Weird HA Issue: pinging VIP and both Members responding

[hotice_]

Running IPSO 4.1 on both firewalls in Cluster configuration...

and we're having two distinct problems right now:

1) On the INTERNAL SIDE: We have two PCs on the same LAN segment pinging the VIP of the cluster....One of the PC is getting an echo reply while the other gets nothing.

TCPDumps shows that exact behavior:

16:00:25.030123 I PC_A > VIP: icmp: echo request
16:00:30.037799 I PC_A > VIP: icmp: echo request
16:00:35.044795 I PC_A > VIP: icmp: echo request
16:00:40.051886 I PC_A > VIP: icmp: echo request
16:00:45.059192 I PC_A > VIP: icmp: echo request
16:00:50.066415 I PC_A > VIP: icmp: echo request
16:00:55.073650 I PC_A > VIP: icmp: echo request
16:01:00.080898 I PC_A > VIP: icmp: echo request
16:01:05.088232 I PC_A > VIP: icmp: echo request
16:01:10.095419 I PC_A > VIP: icmp: echo request
16:01:15.102684 I PC_A > VIP: icmp: echo request
16:01:18.412269 I PC_B > VIP: icmp: echo request
16:01:18.412722 O VIP > 172.26.7.9: icmp: echo reply


2) On the EXTERNAL SIDE, we get a different behavior.
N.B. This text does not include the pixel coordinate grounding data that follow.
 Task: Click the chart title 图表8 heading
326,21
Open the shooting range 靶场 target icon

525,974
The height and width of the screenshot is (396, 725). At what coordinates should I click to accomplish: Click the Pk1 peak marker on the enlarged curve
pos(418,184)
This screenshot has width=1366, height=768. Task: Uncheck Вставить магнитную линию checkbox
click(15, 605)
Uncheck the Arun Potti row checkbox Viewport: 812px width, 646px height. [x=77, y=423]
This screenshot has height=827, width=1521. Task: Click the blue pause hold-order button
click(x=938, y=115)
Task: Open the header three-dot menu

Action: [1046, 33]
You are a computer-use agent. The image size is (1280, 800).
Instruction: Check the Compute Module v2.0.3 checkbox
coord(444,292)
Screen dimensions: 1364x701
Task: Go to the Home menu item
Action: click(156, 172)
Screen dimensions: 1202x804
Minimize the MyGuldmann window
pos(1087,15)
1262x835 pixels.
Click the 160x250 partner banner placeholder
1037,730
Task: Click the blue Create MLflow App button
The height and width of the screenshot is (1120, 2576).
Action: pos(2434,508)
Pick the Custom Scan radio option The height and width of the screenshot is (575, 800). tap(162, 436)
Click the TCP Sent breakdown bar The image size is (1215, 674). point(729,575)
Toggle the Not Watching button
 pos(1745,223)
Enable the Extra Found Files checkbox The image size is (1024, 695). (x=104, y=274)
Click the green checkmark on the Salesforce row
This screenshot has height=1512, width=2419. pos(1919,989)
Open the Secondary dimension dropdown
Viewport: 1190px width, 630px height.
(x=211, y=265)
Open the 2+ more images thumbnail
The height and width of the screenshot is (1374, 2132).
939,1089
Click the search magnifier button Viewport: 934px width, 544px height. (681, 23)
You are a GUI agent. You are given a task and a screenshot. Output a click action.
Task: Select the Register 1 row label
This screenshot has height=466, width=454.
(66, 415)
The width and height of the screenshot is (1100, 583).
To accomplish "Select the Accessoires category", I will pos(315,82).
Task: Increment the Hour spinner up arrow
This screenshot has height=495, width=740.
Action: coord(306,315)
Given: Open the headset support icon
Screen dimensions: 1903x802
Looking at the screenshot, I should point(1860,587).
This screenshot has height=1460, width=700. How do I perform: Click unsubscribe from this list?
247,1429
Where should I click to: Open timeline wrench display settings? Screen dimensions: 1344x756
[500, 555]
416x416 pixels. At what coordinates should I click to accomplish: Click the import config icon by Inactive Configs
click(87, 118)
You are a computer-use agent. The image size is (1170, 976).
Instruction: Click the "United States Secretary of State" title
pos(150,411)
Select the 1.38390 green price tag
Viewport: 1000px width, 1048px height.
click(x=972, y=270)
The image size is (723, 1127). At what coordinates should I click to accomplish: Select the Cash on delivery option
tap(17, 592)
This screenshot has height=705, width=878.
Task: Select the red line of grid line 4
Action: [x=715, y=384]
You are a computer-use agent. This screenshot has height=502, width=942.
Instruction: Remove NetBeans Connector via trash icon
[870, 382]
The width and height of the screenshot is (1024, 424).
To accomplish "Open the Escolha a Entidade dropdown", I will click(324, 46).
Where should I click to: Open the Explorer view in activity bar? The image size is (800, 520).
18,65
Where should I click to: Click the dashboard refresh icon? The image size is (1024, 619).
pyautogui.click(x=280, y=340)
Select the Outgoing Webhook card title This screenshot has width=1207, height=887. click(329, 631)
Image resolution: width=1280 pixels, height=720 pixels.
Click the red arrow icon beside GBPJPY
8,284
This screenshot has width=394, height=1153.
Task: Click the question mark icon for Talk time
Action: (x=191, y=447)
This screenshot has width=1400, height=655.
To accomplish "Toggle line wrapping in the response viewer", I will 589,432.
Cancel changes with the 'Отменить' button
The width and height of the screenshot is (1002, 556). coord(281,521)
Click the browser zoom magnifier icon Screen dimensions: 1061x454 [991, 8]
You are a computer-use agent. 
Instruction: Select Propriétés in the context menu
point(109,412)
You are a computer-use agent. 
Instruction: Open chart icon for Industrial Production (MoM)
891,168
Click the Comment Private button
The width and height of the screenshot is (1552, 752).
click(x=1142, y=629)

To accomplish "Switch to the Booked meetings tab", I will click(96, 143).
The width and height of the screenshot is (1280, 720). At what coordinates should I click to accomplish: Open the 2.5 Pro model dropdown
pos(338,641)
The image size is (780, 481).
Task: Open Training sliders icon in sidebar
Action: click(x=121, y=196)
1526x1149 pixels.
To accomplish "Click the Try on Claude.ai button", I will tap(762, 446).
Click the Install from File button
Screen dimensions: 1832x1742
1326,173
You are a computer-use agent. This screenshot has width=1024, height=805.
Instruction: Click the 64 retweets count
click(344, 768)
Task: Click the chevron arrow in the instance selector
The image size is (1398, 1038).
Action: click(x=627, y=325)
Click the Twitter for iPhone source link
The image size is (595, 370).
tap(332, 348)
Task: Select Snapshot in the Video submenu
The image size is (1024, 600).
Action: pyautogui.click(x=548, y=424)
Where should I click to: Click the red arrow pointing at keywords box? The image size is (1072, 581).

Same PC pinging the external interface (VIP) of the firewall (allowed by rule) and this time BOTH firewalls are responding to the ping request. This is confirmed by the tracker.

The customer has set up a proxy ARP thru Nokia Voyager and set the Virtual MAC address 0:0:5e:0:1:[VRID] converted to HEX.

Has anyone ever encountered this weird problem before?